Your assignment - Copy out nothing but the lines from the one holding "At what coordinates" through the end of the entries below, exactly as written and without the pictures.

Data for this task -

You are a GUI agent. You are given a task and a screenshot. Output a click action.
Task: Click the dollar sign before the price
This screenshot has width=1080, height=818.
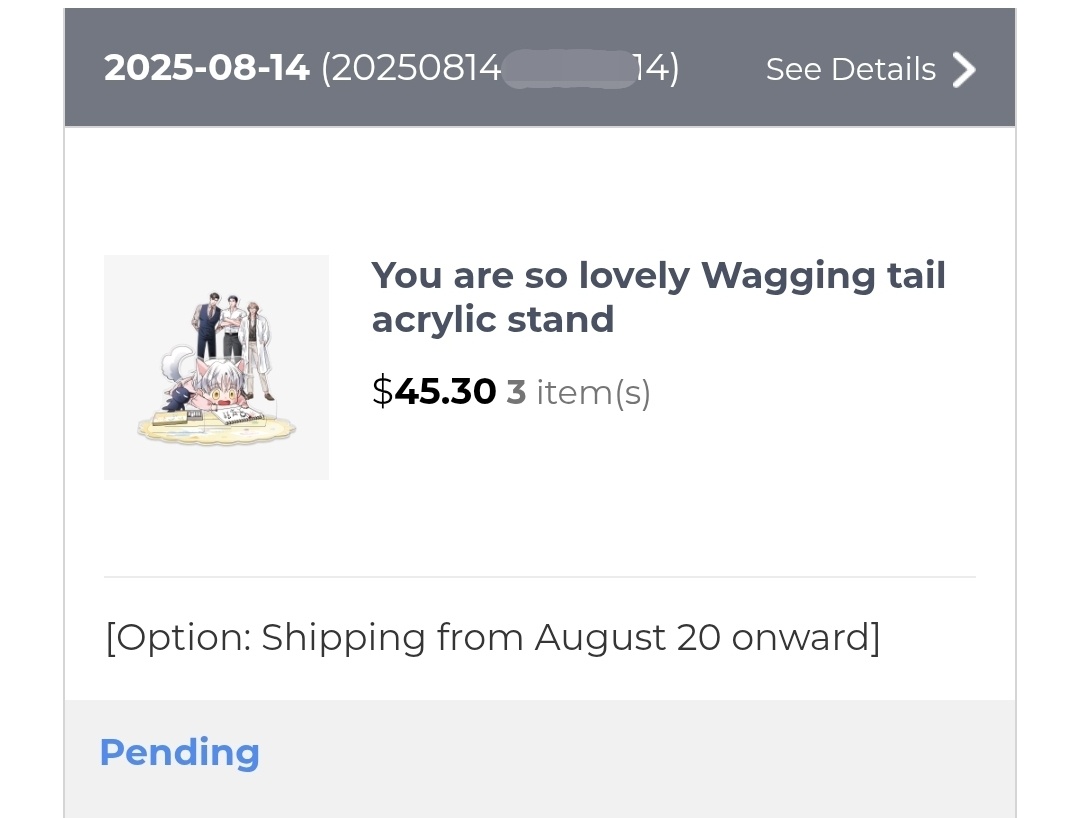pos(382,392)
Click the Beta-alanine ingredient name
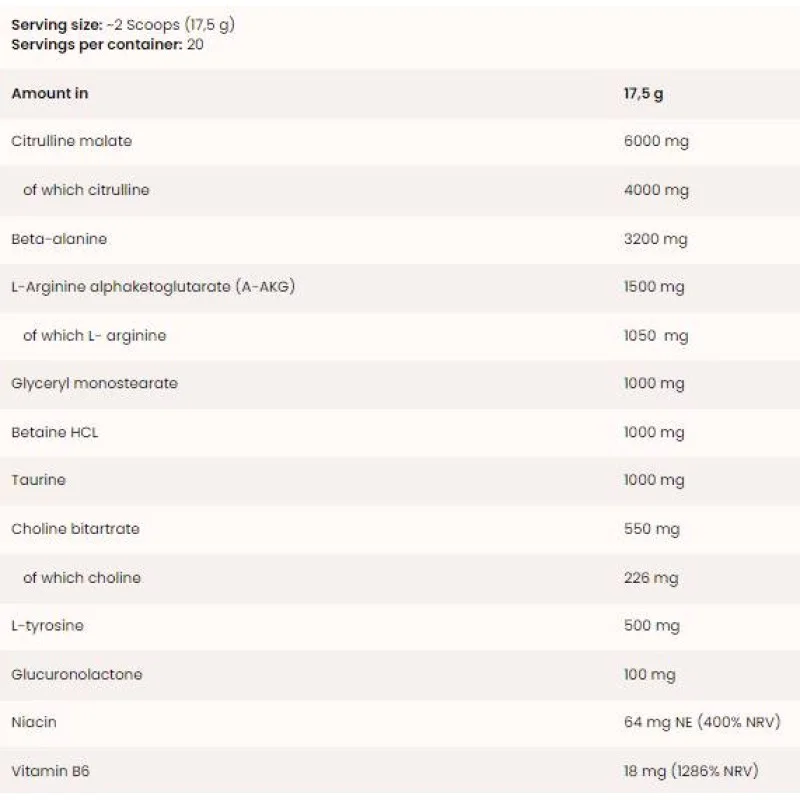 (59, 239)
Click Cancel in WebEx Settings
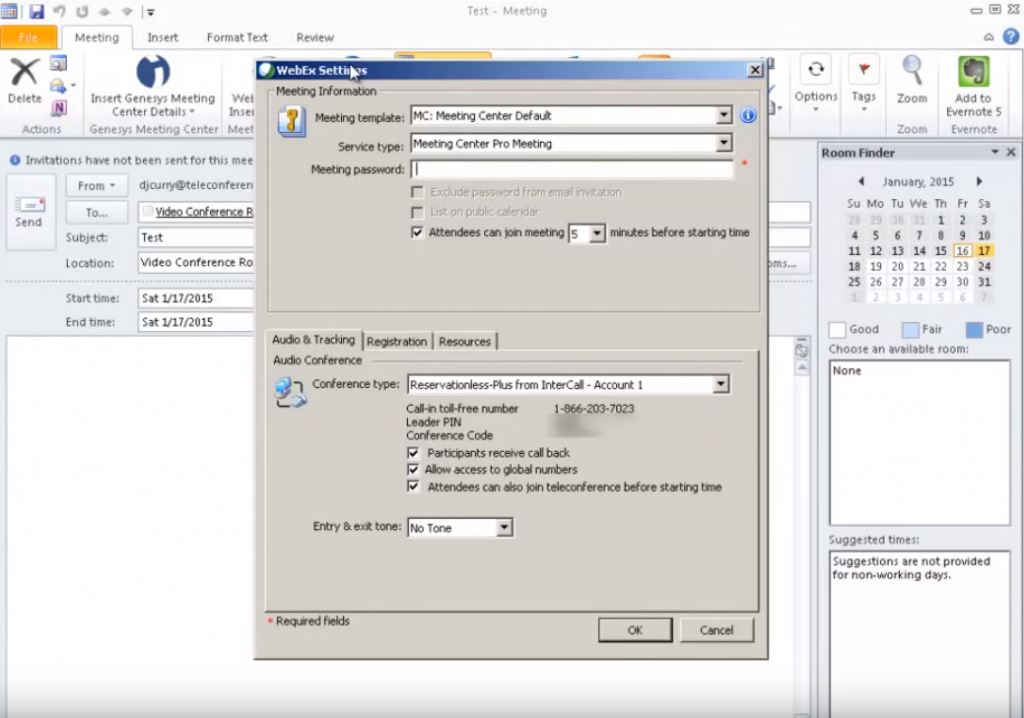 tap(716, 630)
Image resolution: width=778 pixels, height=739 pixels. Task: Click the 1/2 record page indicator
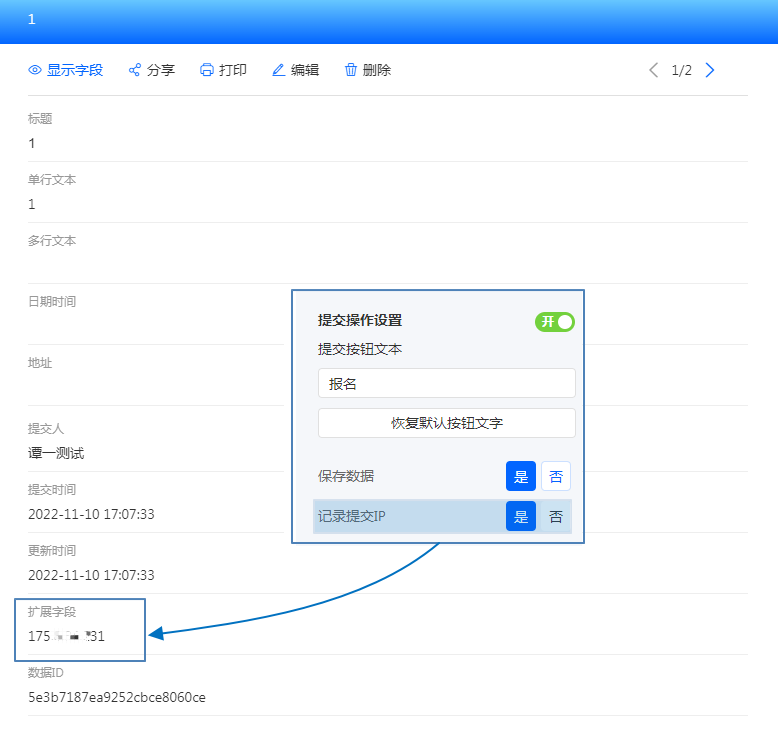682,70
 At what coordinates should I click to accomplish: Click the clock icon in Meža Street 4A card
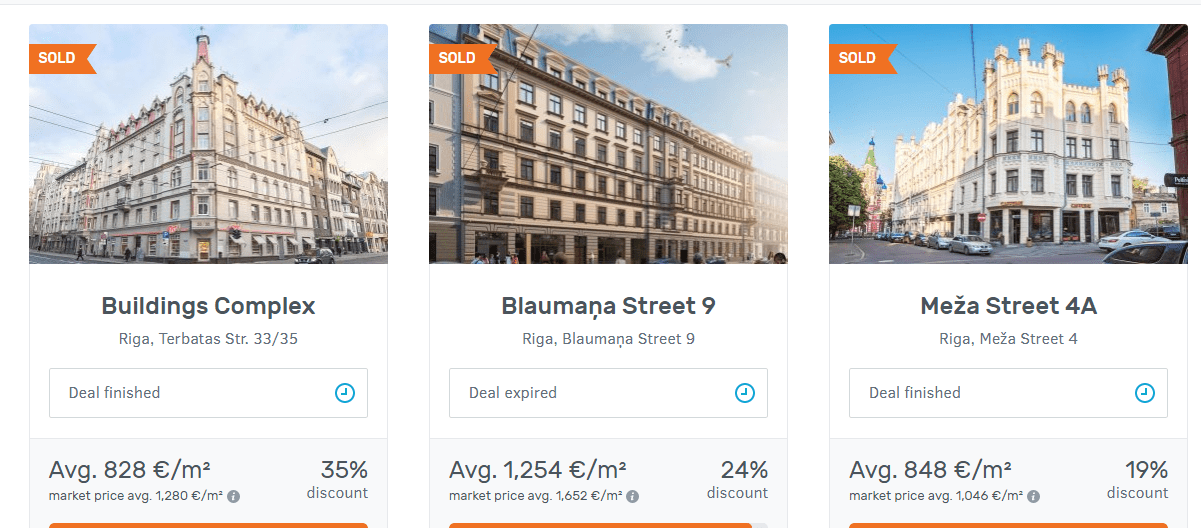1144,393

Your solution -
 At what coordinates should I click to accomplish: Click the clock icon in Meža Street 4A card
1144,393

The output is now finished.